Am 10.05.2018 um 02:04 schrieb Junio C Hamano:
> Taylor Blau <m...@ttaylorr.com> writes:
> 
>> This check we should retain and change the wording to mention '--and',
>> '--or', and '--not' specifically.
> 
> Why are these problematic in the first place?  If I said
> 
>      $ git grep -e first --and -e these
>      $ git grep -e first --and --not -e those
>      $ git grep -e first --or -e those
> 
> I'd expect that the first line of this paragraph will hit, and the
> first hit for these three are "these", "first" and "first",
> respectively.  Most importantly, in the last one, "--or" can be
> omitted and the whole thing stops being "extended", so rejecting
> extended as a whole does not make much sense.
> 
>      $ git grep -v second
>      $ git grep --not -e second
> 
> may hit all lines in this message (except for the obvious two
> lines), but we cannot say which column we found a hit.  I am
> wondering if it is too grave a sin to report "the whole line is what
> satisfied the criteria given" and say the match lies at column #1.
> 
> By doing so, obviously we can sidestep the whole "this mode is
> sometimes incompatible" and "I need to compute a lot to see if the
> given expression is compatible or not" issues.

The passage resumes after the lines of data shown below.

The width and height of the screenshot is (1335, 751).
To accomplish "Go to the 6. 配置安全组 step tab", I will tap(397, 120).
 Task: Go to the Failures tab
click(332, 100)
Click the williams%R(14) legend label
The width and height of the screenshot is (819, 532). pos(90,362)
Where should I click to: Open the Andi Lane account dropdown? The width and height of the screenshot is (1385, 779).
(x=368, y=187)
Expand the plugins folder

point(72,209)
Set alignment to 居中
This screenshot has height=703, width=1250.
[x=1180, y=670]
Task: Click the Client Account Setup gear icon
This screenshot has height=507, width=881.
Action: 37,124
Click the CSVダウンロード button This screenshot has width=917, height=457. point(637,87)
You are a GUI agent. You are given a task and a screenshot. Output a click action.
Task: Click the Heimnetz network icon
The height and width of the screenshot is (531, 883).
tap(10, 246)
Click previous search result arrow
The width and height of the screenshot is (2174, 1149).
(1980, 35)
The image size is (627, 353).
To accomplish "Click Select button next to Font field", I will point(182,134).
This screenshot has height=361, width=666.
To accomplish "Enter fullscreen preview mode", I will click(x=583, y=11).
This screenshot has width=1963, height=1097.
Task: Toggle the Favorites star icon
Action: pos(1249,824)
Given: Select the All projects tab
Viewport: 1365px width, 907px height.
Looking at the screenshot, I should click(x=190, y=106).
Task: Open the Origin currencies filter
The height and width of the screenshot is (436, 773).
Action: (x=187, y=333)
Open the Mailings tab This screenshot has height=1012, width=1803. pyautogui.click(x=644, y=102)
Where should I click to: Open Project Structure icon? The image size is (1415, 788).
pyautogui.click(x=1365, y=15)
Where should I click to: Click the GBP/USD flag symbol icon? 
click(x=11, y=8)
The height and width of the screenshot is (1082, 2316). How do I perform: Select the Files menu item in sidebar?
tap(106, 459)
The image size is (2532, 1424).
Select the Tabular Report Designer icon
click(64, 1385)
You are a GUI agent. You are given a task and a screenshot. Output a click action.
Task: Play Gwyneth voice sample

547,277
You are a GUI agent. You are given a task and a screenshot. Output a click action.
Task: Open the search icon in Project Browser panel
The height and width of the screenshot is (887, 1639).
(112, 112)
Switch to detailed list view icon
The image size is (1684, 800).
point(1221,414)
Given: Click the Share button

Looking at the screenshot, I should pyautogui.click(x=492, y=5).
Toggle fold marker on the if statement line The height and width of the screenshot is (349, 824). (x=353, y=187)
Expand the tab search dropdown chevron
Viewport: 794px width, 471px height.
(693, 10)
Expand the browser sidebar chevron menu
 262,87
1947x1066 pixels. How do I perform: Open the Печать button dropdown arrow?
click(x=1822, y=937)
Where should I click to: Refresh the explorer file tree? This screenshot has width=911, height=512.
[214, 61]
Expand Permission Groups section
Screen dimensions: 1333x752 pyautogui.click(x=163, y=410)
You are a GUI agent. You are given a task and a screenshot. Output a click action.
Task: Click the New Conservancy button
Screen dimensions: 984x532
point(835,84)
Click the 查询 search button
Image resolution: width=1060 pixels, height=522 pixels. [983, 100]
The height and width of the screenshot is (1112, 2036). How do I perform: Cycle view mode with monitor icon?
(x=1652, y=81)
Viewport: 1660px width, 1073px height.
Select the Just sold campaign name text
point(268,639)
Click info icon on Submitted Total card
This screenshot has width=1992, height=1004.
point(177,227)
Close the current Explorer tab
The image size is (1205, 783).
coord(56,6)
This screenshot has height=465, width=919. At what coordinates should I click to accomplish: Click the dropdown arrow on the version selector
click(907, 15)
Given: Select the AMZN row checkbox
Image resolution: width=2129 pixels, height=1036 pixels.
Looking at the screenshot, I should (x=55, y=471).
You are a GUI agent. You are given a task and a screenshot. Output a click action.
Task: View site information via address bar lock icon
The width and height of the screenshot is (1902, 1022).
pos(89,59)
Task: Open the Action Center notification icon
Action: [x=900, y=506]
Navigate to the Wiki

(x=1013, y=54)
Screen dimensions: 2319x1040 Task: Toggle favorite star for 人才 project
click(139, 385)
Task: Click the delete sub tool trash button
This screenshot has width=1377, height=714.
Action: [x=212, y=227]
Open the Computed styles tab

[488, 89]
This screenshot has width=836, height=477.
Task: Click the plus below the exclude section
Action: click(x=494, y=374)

FWIW, Silver Searcher 2.1.0 does just that:

        $ echo a | ag --column -v b
        1:a

ripgrep 0.8.1 as well:

        $ echo a | rg --column -v b
        1:1:a

Side note: This example also shows that --column implies --line-number
for ripgrep because column numbers are mostly useless without line
numbers (https://github.com/BurntSushi/ripgrep/issues/243).  I'm not
sure I'm buying that reasoning.

ack-grep 2.22 seems to have problems with that combination:

        $ echo a | ack --column -v b
        a

        $ echo a | ack -H --column -v b
        -
        Use of uninitialized value $line_parts[1] in join or string at 
/usr/bin/ack line 653, <STDIN> line 1.